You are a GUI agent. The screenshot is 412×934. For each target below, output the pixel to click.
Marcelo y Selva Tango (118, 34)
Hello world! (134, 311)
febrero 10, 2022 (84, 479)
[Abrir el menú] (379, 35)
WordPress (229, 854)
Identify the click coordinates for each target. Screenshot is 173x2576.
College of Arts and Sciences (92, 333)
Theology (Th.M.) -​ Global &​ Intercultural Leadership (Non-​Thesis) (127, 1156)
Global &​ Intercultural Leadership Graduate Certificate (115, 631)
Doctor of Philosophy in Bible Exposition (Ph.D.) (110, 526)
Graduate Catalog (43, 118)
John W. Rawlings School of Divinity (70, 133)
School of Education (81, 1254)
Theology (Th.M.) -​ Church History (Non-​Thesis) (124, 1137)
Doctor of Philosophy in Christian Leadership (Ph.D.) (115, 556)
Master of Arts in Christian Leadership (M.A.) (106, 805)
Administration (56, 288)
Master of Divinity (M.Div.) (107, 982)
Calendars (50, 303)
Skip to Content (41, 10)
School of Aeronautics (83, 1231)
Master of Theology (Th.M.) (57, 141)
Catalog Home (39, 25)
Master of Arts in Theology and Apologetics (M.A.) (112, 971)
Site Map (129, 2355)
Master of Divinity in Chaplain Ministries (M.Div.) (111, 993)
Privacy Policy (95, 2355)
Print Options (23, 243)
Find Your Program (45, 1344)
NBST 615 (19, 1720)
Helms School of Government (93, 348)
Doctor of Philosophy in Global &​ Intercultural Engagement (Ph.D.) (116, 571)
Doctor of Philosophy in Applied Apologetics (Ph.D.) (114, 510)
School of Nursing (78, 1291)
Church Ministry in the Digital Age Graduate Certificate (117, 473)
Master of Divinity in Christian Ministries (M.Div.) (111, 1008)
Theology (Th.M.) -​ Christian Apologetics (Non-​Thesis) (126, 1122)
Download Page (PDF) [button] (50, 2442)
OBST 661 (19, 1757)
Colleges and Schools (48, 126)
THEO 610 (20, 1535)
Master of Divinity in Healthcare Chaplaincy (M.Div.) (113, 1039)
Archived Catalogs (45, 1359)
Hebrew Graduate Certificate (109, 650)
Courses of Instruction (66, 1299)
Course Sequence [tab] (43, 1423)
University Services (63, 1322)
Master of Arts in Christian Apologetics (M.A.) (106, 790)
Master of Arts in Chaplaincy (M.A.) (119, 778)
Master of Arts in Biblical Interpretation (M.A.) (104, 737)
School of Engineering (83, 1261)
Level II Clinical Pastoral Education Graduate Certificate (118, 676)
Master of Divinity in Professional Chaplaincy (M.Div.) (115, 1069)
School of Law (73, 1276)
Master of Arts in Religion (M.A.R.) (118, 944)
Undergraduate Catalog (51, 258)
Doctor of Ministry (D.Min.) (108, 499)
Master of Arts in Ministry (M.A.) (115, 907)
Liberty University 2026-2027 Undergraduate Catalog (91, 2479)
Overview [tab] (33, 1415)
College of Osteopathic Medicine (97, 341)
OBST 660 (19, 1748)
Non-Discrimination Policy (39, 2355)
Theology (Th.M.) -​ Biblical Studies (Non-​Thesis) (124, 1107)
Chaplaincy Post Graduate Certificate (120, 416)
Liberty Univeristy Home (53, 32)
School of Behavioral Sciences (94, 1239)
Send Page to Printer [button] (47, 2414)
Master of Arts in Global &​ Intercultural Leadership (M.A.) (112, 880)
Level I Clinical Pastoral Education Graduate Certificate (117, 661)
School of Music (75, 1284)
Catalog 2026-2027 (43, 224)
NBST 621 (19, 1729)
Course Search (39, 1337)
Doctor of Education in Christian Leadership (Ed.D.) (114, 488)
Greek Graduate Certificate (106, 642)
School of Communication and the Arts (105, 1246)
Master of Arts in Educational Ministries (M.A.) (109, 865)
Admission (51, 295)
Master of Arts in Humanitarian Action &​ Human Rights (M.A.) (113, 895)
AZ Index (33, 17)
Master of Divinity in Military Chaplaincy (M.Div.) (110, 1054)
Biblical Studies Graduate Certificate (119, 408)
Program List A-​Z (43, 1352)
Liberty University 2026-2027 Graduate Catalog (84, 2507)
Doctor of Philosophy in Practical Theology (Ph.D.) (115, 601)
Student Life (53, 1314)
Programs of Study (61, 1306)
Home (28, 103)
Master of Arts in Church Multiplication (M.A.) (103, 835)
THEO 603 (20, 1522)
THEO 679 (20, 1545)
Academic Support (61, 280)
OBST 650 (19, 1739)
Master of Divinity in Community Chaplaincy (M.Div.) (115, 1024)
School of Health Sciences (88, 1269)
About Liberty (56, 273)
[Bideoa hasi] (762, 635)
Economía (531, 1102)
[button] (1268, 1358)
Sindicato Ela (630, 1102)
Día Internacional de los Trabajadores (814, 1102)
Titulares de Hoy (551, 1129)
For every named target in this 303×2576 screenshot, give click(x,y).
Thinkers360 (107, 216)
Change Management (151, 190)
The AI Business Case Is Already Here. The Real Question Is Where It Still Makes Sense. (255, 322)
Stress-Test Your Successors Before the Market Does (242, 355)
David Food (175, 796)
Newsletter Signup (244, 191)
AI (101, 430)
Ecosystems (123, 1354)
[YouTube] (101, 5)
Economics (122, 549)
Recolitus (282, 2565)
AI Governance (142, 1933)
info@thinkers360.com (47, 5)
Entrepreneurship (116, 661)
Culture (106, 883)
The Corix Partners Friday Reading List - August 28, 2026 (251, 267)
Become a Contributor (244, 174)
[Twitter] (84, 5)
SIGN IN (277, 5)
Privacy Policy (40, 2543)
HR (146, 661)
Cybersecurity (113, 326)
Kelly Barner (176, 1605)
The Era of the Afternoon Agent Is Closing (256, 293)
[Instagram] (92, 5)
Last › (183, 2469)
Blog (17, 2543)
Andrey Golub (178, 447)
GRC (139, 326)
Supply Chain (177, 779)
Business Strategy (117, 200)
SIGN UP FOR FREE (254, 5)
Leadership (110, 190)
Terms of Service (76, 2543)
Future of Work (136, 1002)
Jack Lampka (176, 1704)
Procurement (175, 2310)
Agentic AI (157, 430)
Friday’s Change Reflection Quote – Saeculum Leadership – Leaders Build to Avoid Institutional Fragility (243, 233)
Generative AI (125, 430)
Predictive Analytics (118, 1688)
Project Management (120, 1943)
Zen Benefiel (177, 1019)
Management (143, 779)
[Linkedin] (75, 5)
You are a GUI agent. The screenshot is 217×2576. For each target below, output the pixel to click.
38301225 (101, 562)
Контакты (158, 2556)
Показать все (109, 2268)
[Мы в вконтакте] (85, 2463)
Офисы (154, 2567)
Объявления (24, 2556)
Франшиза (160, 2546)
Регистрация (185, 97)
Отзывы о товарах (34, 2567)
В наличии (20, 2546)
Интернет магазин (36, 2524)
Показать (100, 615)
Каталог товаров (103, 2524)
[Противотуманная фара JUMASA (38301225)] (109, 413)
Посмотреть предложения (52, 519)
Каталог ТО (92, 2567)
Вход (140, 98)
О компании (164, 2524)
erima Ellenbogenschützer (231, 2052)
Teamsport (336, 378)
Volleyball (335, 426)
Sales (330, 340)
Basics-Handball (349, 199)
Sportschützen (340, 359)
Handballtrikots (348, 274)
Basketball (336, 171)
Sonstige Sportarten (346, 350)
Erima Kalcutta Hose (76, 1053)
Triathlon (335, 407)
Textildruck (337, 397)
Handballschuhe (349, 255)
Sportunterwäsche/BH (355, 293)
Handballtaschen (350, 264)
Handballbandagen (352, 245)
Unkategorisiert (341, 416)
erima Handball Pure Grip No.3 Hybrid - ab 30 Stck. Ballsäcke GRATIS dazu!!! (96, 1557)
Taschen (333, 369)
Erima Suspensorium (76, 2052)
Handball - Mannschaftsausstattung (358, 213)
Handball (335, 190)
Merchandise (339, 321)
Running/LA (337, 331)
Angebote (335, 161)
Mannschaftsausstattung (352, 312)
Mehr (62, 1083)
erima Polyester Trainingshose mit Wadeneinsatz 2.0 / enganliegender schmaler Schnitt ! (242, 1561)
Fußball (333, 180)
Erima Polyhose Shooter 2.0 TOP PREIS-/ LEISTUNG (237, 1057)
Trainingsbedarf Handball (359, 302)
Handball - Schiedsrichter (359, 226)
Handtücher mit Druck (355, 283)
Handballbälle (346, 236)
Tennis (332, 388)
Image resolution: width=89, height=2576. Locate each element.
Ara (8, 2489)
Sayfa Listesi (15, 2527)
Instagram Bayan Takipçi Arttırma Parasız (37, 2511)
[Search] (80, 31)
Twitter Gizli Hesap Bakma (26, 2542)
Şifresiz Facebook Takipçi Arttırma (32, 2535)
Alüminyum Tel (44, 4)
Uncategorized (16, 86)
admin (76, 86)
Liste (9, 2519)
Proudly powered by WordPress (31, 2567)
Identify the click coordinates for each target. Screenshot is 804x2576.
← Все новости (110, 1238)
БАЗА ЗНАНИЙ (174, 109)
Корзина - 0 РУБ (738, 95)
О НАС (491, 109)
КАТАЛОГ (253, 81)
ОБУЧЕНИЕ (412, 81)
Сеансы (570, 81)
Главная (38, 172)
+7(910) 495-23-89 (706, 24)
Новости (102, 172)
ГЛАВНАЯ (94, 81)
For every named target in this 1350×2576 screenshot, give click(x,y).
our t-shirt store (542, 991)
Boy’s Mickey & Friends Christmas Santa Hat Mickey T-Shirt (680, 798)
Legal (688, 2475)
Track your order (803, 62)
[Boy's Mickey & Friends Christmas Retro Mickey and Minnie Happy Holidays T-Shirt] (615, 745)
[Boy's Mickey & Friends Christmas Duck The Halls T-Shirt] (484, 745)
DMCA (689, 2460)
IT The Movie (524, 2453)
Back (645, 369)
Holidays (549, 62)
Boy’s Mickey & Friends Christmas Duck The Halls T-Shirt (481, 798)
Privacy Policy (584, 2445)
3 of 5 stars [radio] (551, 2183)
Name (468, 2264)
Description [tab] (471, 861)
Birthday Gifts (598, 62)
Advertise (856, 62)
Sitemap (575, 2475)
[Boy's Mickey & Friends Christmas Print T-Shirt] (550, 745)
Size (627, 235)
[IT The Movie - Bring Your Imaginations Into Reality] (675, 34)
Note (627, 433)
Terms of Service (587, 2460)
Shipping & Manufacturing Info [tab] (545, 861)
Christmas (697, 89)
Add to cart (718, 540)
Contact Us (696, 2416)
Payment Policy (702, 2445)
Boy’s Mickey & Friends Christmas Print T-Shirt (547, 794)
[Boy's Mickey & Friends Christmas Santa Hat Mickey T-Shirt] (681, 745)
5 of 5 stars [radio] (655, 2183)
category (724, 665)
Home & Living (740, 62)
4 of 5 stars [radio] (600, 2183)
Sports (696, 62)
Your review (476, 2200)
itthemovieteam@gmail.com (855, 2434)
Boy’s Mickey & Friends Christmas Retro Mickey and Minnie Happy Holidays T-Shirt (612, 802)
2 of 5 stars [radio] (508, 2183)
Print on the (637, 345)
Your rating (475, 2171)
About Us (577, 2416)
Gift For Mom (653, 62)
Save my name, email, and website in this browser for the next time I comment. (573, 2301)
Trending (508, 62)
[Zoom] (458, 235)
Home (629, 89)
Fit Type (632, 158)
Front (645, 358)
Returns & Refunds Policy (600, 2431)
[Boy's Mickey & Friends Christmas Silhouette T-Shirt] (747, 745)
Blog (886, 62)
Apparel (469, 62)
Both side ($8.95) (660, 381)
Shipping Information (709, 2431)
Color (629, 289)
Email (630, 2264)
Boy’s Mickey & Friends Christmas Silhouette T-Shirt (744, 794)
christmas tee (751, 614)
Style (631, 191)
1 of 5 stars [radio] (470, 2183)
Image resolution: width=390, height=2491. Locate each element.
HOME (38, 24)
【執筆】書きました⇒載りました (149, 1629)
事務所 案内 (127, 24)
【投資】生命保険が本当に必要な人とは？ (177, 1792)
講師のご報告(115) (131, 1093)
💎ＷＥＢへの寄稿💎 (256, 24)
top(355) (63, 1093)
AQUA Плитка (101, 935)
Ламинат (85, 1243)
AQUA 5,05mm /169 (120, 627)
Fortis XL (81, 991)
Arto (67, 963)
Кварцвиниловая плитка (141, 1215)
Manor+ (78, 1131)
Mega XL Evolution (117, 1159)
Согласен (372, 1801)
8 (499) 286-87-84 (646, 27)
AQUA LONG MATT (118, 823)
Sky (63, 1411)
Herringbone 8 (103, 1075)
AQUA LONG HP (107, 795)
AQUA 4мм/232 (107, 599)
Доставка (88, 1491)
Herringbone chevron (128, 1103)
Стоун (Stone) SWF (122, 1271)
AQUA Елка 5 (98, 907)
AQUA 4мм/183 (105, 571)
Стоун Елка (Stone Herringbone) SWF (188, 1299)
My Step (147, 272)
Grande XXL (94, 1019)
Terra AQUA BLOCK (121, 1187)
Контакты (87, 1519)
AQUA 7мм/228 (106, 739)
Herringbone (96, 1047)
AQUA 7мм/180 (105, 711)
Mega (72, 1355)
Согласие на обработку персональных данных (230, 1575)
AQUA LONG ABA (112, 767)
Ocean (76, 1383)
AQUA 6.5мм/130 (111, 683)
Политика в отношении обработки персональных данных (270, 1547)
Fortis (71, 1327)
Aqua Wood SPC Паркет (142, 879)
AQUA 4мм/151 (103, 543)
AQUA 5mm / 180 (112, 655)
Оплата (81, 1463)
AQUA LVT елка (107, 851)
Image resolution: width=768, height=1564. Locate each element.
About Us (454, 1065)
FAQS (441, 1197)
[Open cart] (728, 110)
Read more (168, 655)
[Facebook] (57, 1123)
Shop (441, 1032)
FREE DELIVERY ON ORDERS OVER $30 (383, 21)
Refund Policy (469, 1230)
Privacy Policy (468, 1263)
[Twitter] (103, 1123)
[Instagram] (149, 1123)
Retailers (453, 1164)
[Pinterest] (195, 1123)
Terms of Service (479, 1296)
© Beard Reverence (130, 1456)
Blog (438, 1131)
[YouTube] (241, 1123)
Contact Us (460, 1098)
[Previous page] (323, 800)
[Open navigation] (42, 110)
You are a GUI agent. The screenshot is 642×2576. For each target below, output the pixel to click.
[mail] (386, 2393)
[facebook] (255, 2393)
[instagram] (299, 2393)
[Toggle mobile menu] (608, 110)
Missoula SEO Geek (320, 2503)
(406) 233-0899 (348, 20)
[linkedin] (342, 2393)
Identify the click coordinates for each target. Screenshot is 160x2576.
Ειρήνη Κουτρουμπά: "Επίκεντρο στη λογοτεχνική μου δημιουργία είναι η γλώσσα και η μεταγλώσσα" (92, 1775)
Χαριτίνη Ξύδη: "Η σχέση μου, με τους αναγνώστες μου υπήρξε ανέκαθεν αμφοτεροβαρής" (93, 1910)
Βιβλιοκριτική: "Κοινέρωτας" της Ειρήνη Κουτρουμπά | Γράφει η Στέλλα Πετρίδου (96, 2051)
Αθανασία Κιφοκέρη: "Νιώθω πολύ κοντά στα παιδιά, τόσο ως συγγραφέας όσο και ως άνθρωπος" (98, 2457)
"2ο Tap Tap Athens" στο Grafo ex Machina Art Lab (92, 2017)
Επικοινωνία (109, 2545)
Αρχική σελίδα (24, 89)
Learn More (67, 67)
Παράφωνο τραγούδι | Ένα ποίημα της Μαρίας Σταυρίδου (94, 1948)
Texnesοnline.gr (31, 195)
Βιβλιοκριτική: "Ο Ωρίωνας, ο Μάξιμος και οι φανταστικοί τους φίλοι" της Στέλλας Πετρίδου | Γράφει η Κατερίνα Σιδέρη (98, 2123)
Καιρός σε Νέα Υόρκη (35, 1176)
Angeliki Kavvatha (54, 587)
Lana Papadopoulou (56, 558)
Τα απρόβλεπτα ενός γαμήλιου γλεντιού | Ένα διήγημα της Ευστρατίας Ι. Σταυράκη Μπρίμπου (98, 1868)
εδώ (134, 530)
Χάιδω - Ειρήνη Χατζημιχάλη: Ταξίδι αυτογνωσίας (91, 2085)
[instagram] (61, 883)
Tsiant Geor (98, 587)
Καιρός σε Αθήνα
====
Return, unchanged, the run of lines above that opens with the line containing "Instagram Bayan Takipçi" and closes with the line containing "Track your order (803, 62)". Include both.

Instagram Bayan Takipçi Arttırma Parasız (37, 2511)
[Search] (80, 31)
Twitter Gizli Hesap Bakma (26, 2542)
Şifresiz Facebook Takipçi Arttırma (32, 2535)
Alüminyum Tel (44, 4)
Uncategorized (16, 86)
admin (76, 86)
Liste (9, 2519)
Proudly powered by WordPress (31, 2567)
Identify the click coordinates for each target. Screenshot is 804x2576.
← Все новости (110, 1238)
БАЗА ЗНАНИЙ (174, 109)
Корзина - 0 РУБ (738, 95)
О НАС (491, 109)
КАТАЛОГ (253, 81)
ОБУЧЕНИЕ (412, 81)
Сеансы (570, 81)
Главная (38, 172)
+7(910) 495-23-89 (706, 24)
Новости (102, 172)
ГЛАВНАЯ (94, 81)
For every named target in this 1350×2576 screenshot, give click(x,y).
our t-shirt store (542, 991)
Boy’s Mickey & Friends Christmas Santa Hat Mickey T-Shirt (680, 798)
Legal (688, 2475)
Track your order (803, 62)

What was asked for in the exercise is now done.